Il cratere apulo e il dialogo con la stipe di Scrimbia
Il fulcro dell’esposizione è rappresentato da un monumentale cratere apulo a volute risalente al IV secolo a.C., recuperato all’interno di una collezione privata veneziana in seguito a un’articolata attività investigativa dei Carabinieri del TPC. Il prezioso vaso fa parte di un nucleo di dodici reperti ufficialmente assegnati al museo vibonese dopo la cerimonia di consegna svoltasi a Palazzo Ducale a Venezia nel dicembre 2025.

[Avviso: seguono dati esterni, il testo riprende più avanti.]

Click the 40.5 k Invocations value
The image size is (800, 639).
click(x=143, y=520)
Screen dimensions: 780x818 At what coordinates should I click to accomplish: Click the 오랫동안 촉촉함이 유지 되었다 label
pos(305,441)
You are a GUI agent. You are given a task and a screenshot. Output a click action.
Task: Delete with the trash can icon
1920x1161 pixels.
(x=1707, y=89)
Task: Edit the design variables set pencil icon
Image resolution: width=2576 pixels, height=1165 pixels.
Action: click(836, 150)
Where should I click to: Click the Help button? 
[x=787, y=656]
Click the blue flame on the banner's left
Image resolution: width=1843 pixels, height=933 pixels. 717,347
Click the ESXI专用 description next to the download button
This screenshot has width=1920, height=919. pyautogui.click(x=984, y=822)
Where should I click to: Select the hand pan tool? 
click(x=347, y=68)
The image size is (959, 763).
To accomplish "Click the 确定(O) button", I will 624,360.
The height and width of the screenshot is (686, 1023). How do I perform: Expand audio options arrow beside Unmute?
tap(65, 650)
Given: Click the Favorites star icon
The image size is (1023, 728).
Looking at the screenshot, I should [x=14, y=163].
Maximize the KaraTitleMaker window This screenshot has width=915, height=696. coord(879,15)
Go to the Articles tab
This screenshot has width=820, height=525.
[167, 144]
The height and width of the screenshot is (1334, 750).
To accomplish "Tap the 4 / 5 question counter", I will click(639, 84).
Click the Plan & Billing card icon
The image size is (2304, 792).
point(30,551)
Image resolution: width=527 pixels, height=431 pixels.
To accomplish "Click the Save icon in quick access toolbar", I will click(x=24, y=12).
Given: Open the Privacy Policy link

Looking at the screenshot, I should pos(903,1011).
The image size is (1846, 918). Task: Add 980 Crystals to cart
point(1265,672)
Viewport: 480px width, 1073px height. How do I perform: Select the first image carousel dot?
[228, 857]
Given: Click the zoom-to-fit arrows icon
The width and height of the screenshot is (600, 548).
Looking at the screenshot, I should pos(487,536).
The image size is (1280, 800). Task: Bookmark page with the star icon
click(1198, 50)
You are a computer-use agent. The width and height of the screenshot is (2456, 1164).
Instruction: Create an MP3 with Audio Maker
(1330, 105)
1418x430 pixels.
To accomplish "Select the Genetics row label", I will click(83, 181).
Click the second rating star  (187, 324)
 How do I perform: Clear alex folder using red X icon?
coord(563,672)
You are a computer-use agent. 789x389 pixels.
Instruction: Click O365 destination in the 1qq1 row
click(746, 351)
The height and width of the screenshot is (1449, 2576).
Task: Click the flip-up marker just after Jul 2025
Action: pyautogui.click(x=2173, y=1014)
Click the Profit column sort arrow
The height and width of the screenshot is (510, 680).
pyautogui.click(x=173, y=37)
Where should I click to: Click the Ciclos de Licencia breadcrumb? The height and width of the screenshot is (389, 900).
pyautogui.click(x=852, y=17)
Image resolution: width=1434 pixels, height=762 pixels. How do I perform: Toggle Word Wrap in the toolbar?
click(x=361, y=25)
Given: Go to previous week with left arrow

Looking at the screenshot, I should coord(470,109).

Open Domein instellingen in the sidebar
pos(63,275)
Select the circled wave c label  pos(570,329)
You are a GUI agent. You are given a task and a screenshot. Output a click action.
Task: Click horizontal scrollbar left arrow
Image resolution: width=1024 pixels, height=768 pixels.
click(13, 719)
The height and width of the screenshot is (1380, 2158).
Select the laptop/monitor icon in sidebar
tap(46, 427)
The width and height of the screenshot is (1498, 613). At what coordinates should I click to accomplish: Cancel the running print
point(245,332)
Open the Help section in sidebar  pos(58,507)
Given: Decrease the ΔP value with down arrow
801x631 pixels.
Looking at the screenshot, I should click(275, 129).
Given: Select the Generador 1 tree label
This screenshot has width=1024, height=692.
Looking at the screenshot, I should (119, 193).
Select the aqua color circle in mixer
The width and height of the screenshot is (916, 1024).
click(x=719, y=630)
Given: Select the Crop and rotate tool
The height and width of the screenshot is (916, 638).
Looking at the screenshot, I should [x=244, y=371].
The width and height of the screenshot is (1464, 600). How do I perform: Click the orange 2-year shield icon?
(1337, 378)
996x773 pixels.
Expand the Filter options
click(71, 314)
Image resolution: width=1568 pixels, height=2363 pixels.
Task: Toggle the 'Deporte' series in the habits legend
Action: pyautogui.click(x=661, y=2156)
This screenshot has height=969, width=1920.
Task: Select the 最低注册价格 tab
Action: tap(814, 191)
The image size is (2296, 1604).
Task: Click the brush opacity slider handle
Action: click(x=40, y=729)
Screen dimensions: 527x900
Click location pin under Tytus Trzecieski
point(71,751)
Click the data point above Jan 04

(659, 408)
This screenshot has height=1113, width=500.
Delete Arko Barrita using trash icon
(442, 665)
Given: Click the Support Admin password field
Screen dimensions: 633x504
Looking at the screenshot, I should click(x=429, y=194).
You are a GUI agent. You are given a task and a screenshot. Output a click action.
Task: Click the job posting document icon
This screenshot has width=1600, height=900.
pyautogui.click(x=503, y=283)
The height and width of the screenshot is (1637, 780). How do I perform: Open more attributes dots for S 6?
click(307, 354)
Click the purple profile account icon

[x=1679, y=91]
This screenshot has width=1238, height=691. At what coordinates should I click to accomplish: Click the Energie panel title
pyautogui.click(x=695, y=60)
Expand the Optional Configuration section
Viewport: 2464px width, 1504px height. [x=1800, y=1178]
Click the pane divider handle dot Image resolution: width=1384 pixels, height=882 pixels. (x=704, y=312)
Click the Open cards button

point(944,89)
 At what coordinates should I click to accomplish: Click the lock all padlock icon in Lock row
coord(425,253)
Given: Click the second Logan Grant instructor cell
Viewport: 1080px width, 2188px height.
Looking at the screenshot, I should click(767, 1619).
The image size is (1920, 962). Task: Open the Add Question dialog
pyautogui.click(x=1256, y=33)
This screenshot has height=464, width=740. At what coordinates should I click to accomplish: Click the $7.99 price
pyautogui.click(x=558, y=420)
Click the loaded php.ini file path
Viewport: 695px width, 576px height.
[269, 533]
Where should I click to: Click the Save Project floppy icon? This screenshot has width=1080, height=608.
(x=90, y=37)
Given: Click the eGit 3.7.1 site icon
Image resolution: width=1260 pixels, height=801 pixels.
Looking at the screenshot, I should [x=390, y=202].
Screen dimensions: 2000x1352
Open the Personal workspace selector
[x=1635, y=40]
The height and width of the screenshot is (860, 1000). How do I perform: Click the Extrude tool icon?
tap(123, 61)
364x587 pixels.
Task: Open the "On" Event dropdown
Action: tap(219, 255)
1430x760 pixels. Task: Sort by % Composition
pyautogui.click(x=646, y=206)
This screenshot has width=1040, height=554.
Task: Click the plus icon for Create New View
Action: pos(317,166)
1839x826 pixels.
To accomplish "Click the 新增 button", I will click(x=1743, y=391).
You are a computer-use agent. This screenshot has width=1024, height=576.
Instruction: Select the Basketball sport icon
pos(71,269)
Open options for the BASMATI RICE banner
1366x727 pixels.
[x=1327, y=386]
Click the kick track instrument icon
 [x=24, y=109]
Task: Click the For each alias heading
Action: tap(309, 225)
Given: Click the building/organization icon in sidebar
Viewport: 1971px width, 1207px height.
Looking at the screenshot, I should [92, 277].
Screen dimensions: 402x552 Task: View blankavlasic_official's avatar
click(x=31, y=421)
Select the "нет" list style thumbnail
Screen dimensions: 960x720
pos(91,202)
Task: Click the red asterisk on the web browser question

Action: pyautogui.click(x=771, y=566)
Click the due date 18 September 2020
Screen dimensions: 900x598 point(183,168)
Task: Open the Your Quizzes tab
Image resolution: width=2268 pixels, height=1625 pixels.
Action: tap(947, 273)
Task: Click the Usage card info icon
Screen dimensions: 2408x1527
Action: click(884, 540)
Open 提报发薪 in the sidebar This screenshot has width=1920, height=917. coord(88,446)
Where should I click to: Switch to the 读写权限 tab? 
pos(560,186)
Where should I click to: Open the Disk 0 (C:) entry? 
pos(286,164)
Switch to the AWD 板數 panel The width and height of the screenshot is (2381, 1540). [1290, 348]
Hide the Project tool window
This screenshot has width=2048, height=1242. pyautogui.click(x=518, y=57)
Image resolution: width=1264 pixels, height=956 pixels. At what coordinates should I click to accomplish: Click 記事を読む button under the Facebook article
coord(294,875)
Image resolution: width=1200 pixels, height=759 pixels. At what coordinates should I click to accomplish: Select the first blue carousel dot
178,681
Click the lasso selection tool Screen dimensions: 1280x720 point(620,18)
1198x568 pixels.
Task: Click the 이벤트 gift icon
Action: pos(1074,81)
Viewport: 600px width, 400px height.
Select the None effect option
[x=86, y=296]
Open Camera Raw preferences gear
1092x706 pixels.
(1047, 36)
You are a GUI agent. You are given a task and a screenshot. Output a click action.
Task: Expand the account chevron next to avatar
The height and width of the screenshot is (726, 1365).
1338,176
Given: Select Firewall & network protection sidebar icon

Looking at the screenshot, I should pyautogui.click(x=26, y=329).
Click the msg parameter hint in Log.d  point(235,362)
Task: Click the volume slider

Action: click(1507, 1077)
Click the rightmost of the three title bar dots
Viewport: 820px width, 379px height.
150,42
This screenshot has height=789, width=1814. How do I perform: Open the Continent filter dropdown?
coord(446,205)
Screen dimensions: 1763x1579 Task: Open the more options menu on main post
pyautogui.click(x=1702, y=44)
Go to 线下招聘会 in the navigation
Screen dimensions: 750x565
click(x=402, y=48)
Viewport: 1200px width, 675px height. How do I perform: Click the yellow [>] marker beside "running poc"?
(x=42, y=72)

Questi materiali recuperati dialogano all’interno del percorso espositivo con i reperti provenienti dalla stipe votiva di Scrimbia, uno dei siti archeologici più rilevanti dell’antica Hipponion. Il legame profondo tra questi due nuclei documentali è l’attività di tutela e indagine che ha permesso di salvarli e renderli fruibili al pubblico.
La denuncia del saccheggio
La mostra offre anche l’occasione per presentare i frutti di un importante progetto di selezione, studio e restauro dei materiali conservati nei depositi del Museo “Vito Capialbi”. Questo intervento scientifico ha consentito di ricomporre capolavori della ceramica attica fino a oggi inediti, tra cui spicca una prestigiosa Anfora Panatenaica.
Accanto alle opere restaurate, l’allestimento include elementi architettonici, terrecotte votive e ceramiche esposte nello stesso stato in cui si trovavano al momento del sequestro ai “tombaroli”, ancora parzialmente ricoperte di terra. La presenza di strumenti da scavo clandestino, documentazione d’archivio e materiale fotografico mira a far riflettere il visitatore sul danno culturale e storico causato dal saccheggio, che priva per sempre i reperti del loro contesto stratigrafico originario. La mostra rimarca così il ruolo del museo non solo come spazio espositivo, ma come presidio attivo della legalità e della memoria storica del territorio.